This part is about digging and preparing. The next video will be about testing and the third will be firing. I haven't finished the second and third videos yet but should have them in the next two weeks.
PART ONE
A couple of things I did not mention in the video: 1..Finding a cut or trench in the surface allows you to examine the strata and more easily identify veins of clay. This site has about 18" of sand on top of the clay and the clay layer, being buried that deep, had very little organic material to deal with.
2....Drying the dug clay completely before mixing with water makes mixing a lot easier. Dry clay "slakes" (absorbs water and breaks down to a slip almost effortlessly). Damp or wet clay won't readily absorb water and is harder to make into slip without more work on your part.. WORK is a four letter word, let natural forces do it for you.
PART TWO
PART THREE
5 comments:
Love your site! Thanks!!
Thank You Teri
Your native clay looks much like the greasy yellow clay I dig. Does it fire out to a pinkish color in electric? I've used it in my groundhog kiln for years. It fires out a nice chocolate brown to purple at cone 11. I cover with white slip and use it in raku, too. I've enjoyed your videos! Thanks for posting them.

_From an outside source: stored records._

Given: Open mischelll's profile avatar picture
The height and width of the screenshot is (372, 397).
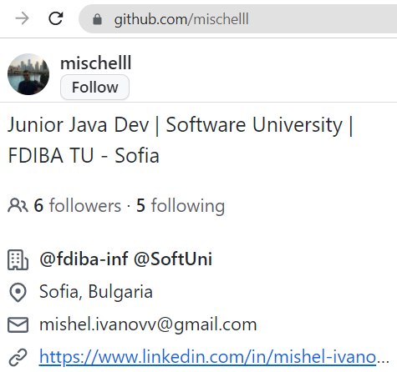Looking at the screenshot, I should 28,74.
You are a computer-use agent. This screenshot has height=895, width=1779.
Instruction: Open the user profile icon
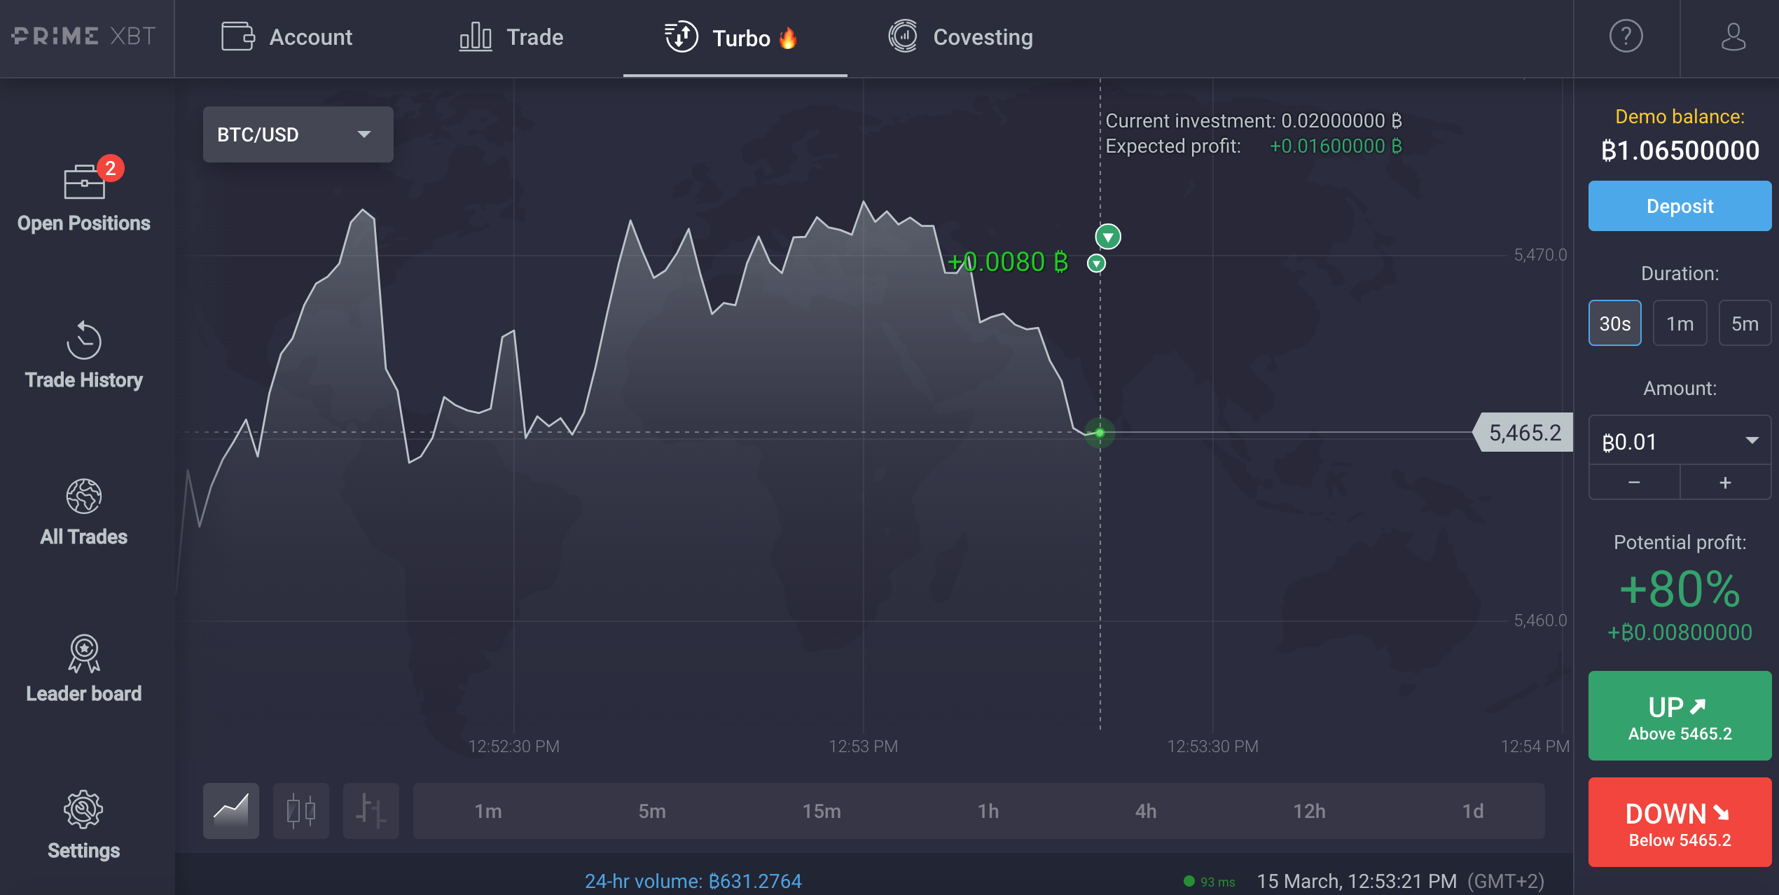click(1733, 36)
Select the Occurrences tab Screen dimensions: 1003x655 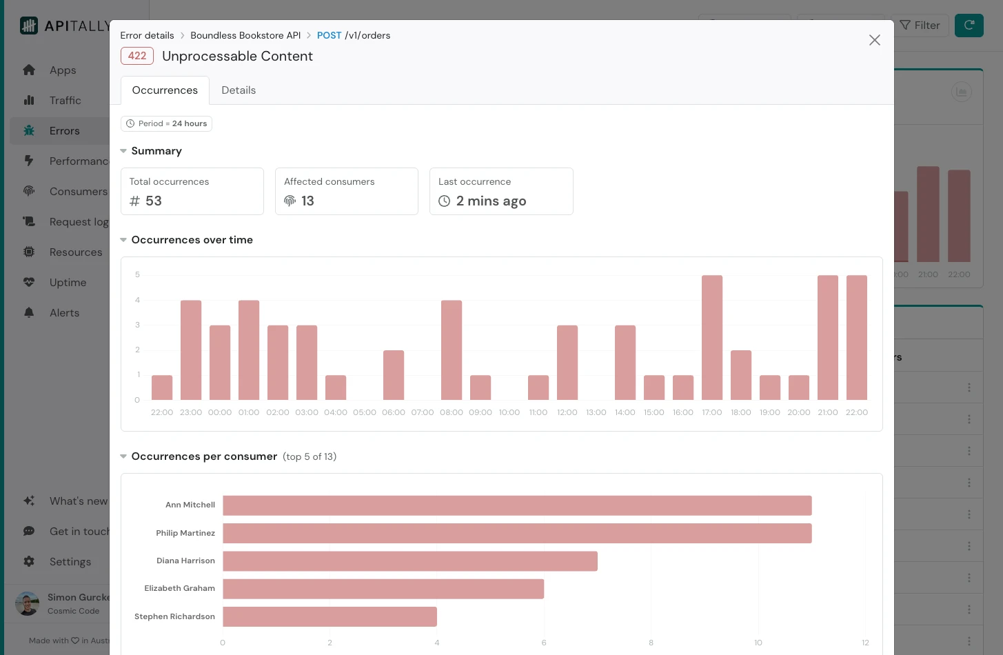click(165, 90)
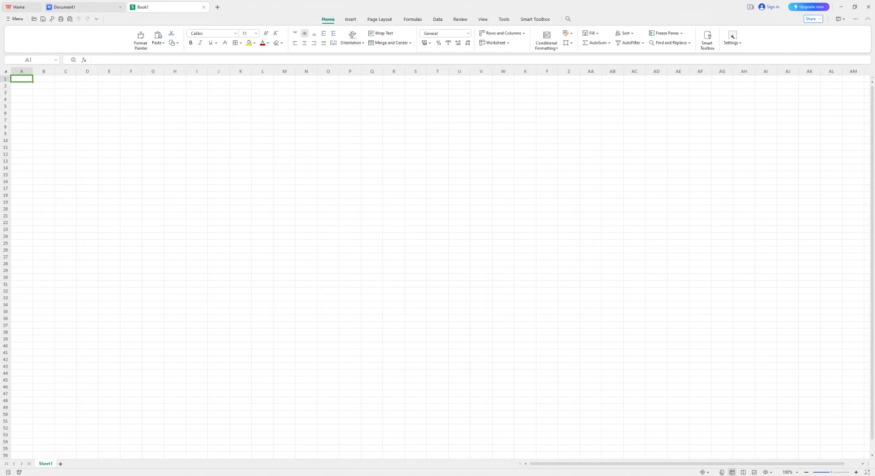Click the Cut scissors icon
The width and height of the screenshot is (875, 476).
click(x=172, y=33)
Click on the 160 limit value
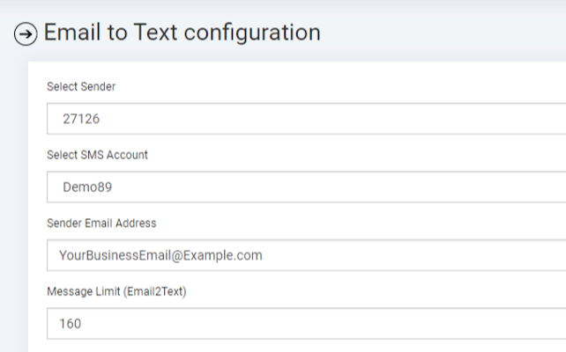The image size is (566, 352). (x=70, y=323)
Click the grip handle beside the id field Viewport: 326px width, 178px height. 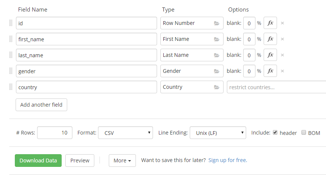(x=11, y=23)
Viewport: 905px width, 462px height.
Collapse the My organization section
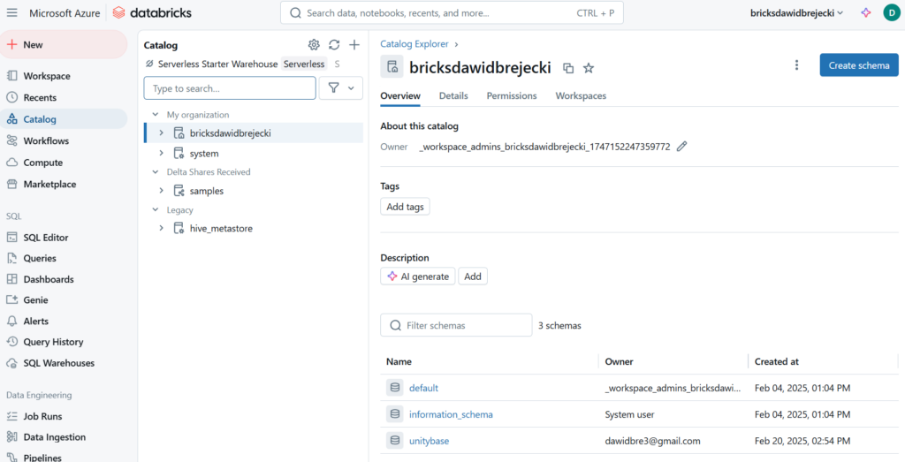tap(156, 115)
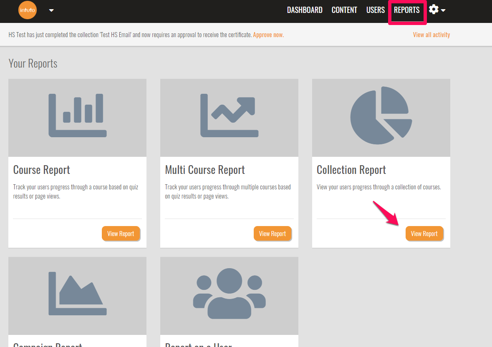Screen dimensions: 492x347
Task: Open the Users menu item
Action: 375,10
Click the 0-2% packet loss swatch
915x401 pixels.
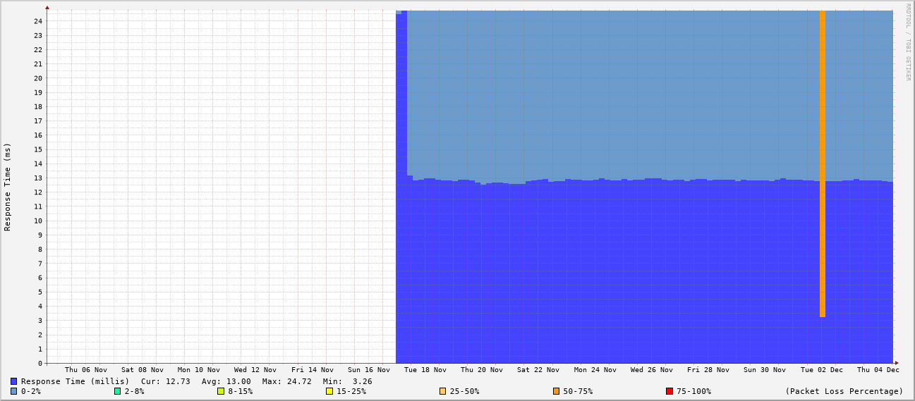[x=14, y=391]
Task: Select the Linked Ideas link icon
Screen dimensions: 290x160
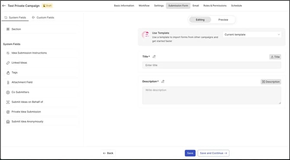Action: [8, 63]
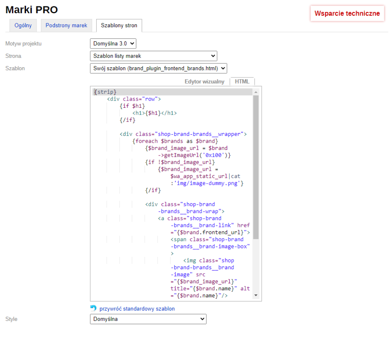The width and height of the screenshot is (392, 337).
Task: Click the h1 tag line in code
Action: (154, 113)
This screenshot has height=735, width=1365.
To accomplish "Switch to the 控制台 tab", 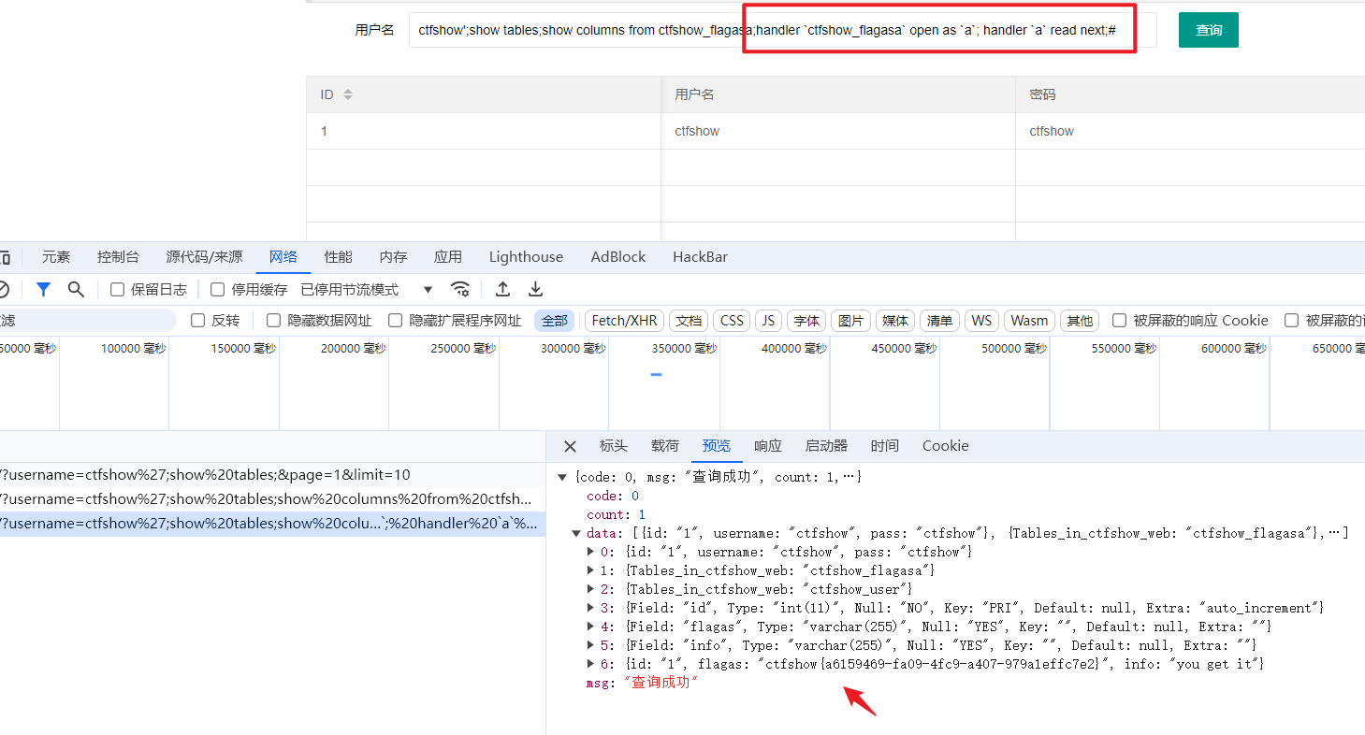I will (118, 257).
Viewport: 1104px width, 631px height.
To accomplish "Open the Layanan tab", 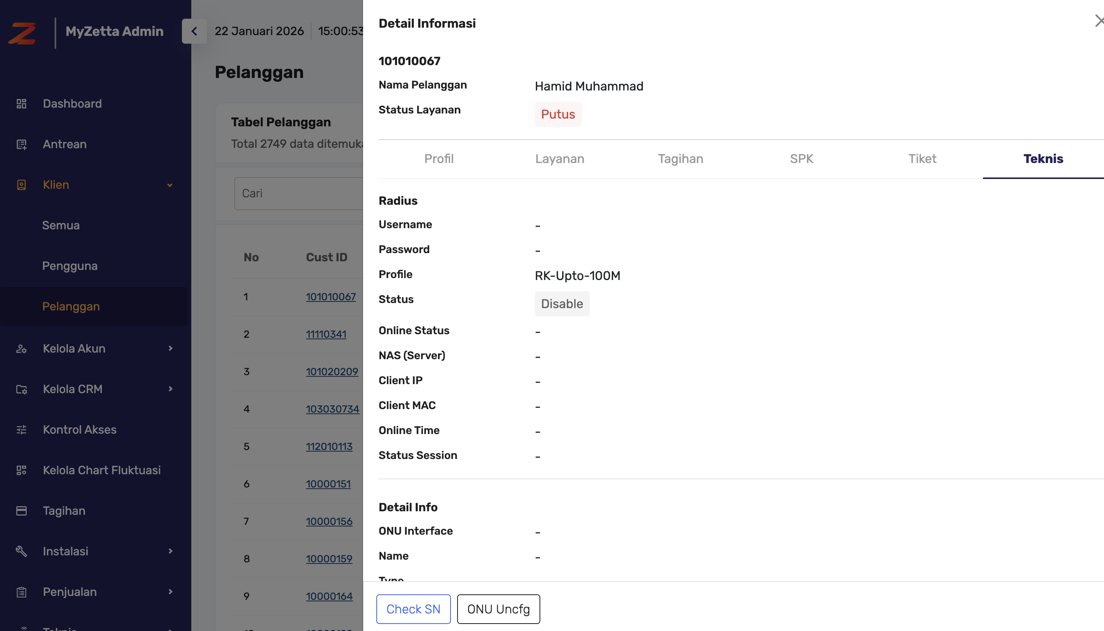I will [x=560, y=159].
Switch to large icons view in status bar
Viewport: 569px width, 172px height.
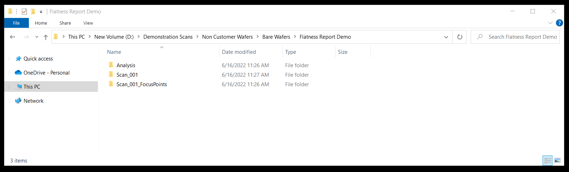(x=557, y=161)
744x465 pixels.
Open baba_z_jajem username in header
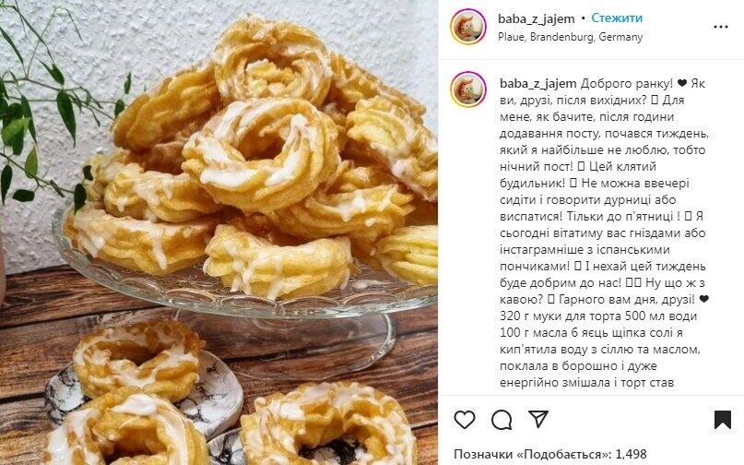point(537,19)
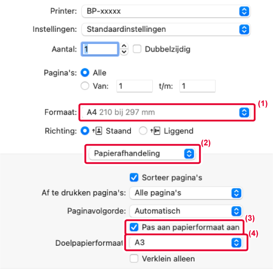Image resolution: width=273 pixels, height=269 pixels.
Task: Click the portrait orientation icon next to Staand
Action: [x=98, y=131]
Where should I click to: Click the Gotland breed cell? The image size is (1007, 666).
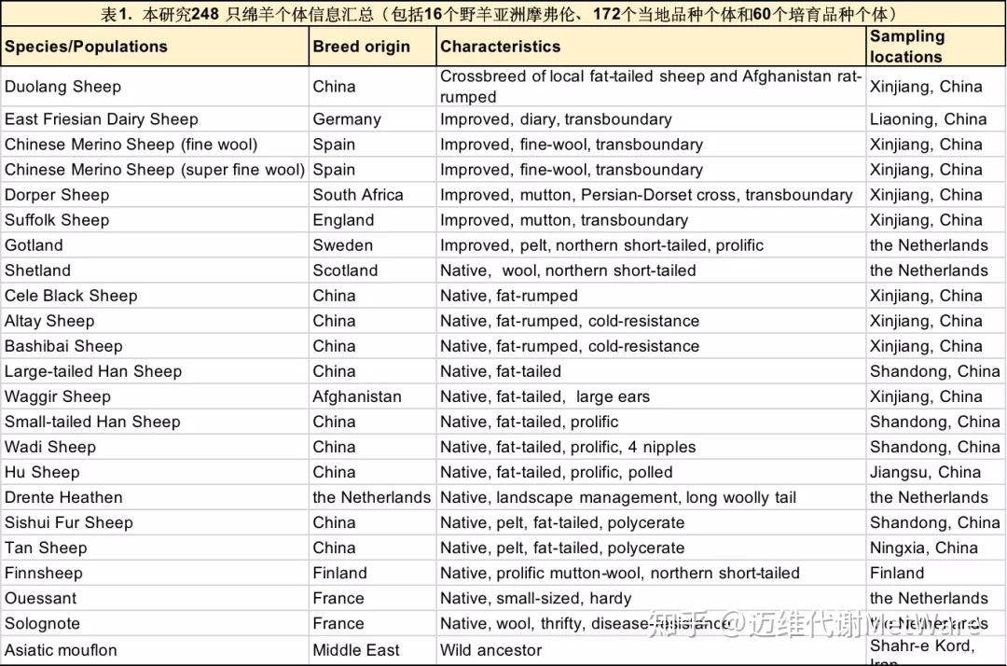pyautogui.click(x=34, y=245)
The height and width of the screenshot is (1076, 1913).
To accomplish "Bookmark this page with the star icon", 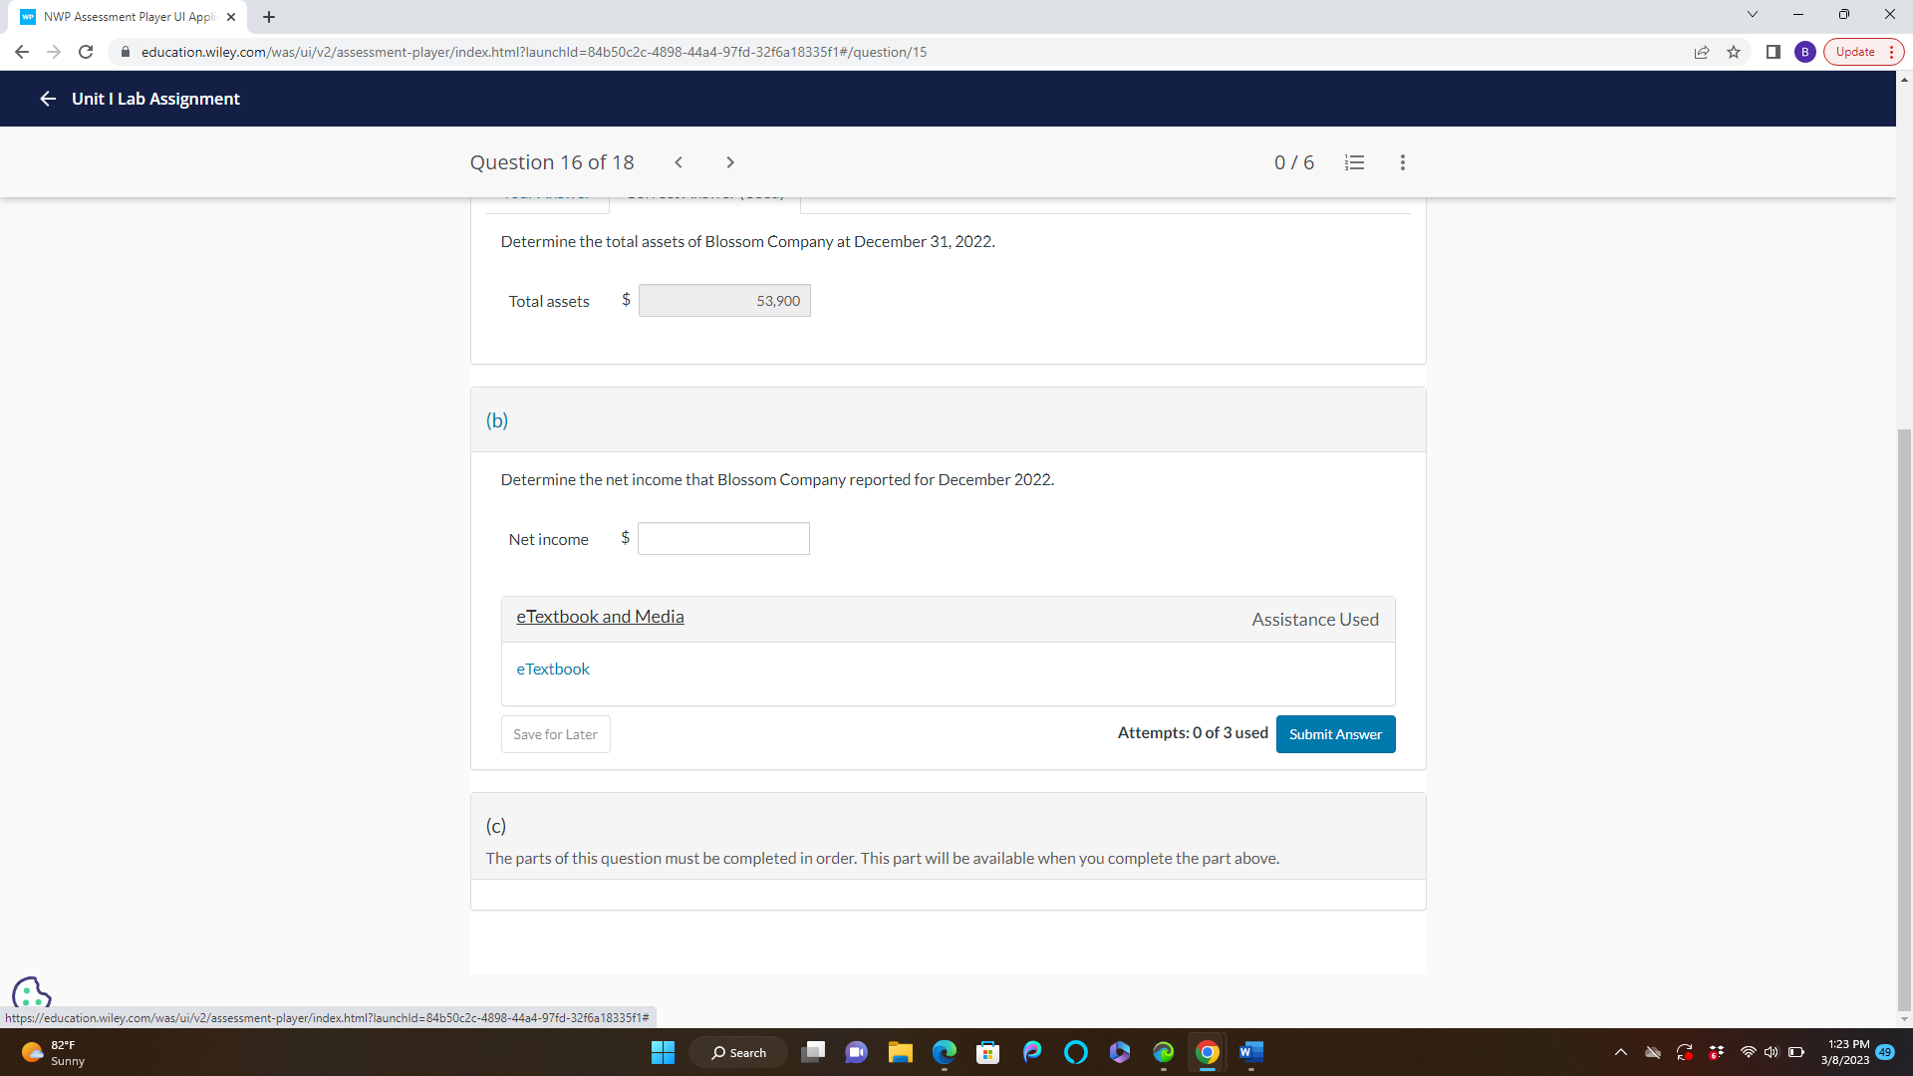I will (x=1734, y=52).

Hi Gary. Good to hear from you. This clay fires to a salmon/tan color at cone 6 at about 12% shrinkage usually. I dig a purpleish earthenware and mix the two for a nice dark rusty color. I also dig a slip clay that fires a bit like Albany Slip when mixed with wood ash. I dig it from a shallow pond that's JUST FULL OF COTTONMOUTH WATER MOCCASINS so I only wade out in there in the winter.
What is that piece of fabric? It's not leather. What is it?